PhD in Personalised Medicine in Diabetes Care
Job No:
G91
Location:
Darlinghurst, Sydney
Supervisor: Dr Alex Viardot
Personalized Medicine For Diabetes
The increasing prevalence of obesity and type 2 diabetes (T2D) has reached epidemic proportions, and new ways of prevention and effective treatment are urgently needed. T2D is a chronic disease accounting for 95% of diabetes worldwide, and is characterized by an insufficient compensatory insulin secretion to insulin resistance. In contrast to other diseases, it consists of a number of subgroups differing in phenotype, manifestation and disease mechanisms. Personalised medicine represents a novel approach for defining both disease subtypes and biomarkers that could identify those patients who are most likely to benefit from a specific treatment. It can be used in prevention, detection, individualised treatment and monitoring of diseases. In today’s treatment algorithms, little attention is given to the huge variation in phenotype in these patients, who might have significant differences in insulin resistance, beta-cell function, gut hormone levels, systemic inflammation and central control of metabolism including the autonomic nervous system. No treatment decision is currently made on this basis, but rather on the available evidence as to which treatment the biggest numbers of patients respond. However, phenotypic assessments complemented with genomic data may well enable identification of a subtype with specific treatment options which could avoid ineffective and time wasting treatments, and ultimately lead to a more targeted and rational treatment strategy in T2D.

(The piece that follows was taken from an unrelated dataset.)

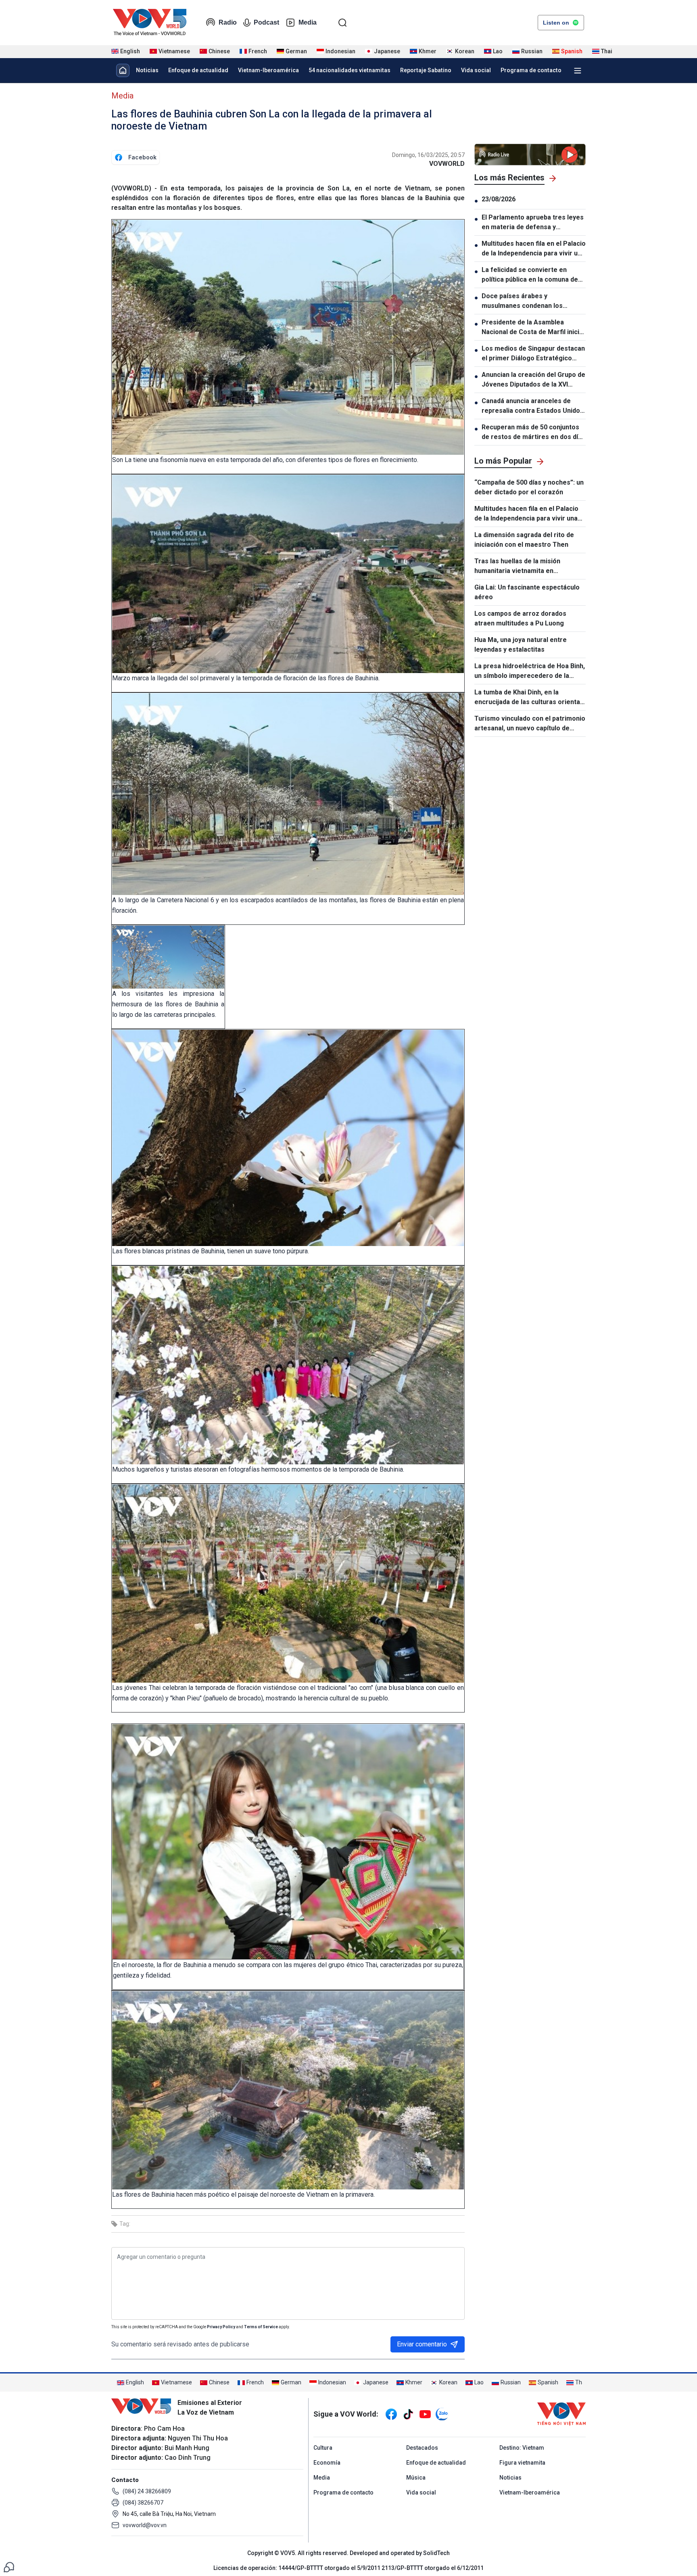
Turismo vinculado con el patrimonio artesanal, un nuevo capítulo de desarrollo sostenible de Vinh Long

In addition to the above, many patients are thought to be misdiagnosed for type of diabetes, which results in suboptimal treatment and worse clinical outcome. This includes many cases of monogenetic forms of diabetes, most commonly Maturity Onset Diabetes of the Young (MODY) who never had genetic testing and are presumed either T1D or T2D. Many of these patients present clinically in-between T1D and T2D, and treatment allocation is most commonly based on clinical judgment and also on their response to the chosen treatment regimen. Monogenetic diabetes may make up 1-5% of patients in a large diabetes clinic. There are clear advantages of diagnosing these monogenetic forms of diabetes: In many patients, insulin may not be required and could be substituted with oral agents. In addition, families should be screened and additional affected patients could be identified and appropriately treated at an early stage. However, genetic testing is still not widely available, is expensive, and routine tests may not detect all the known genetic mutations if they are not specifically looked for.
The aims of this project include novel approaches to carefully phenotype individual patients with T1D or T2D to:
1.) Identify the most commonly affected mechanisms of disease in T2D, leading to the definition of specific disease-subtypes
2.) Screen for gene variants associated with these phenotypic features. Identification of specific risk genes could eventually assist or even replace future clinical assessment for stratifying these patients into their specific subgroups.
3.) Test the effect of allocating these T2D patients to suitably targeted treatment options considering the specific pathophysiology.
4.) Prospectively collect data to track treatment responders and non-responders in order to identify gene polymorphisms which could serve as predictors and be used to build new treatment algorithms, using a pharmacogenomic approach.
5.) Set up a genetic testing facility in our clinical genomics centre to be able to screen patients for monogenetic diabetes
6.) Analyse genome data and try to find new candidate genes for T1D
In summary, these new strategies could test a new methodology of personalized medicine which could prove to be more health protective and cost effective in the long term, and provide a new treatment algorithm for T2D for the future. Screening for the most common forms of monogenetic diabetes would allow identifying so far undiagnosed patients and allow tailoring their treatment specifically for their gene defect. The project would involve conducting clinical research with a strong link to the genome sequencing and bioinformatics facilities.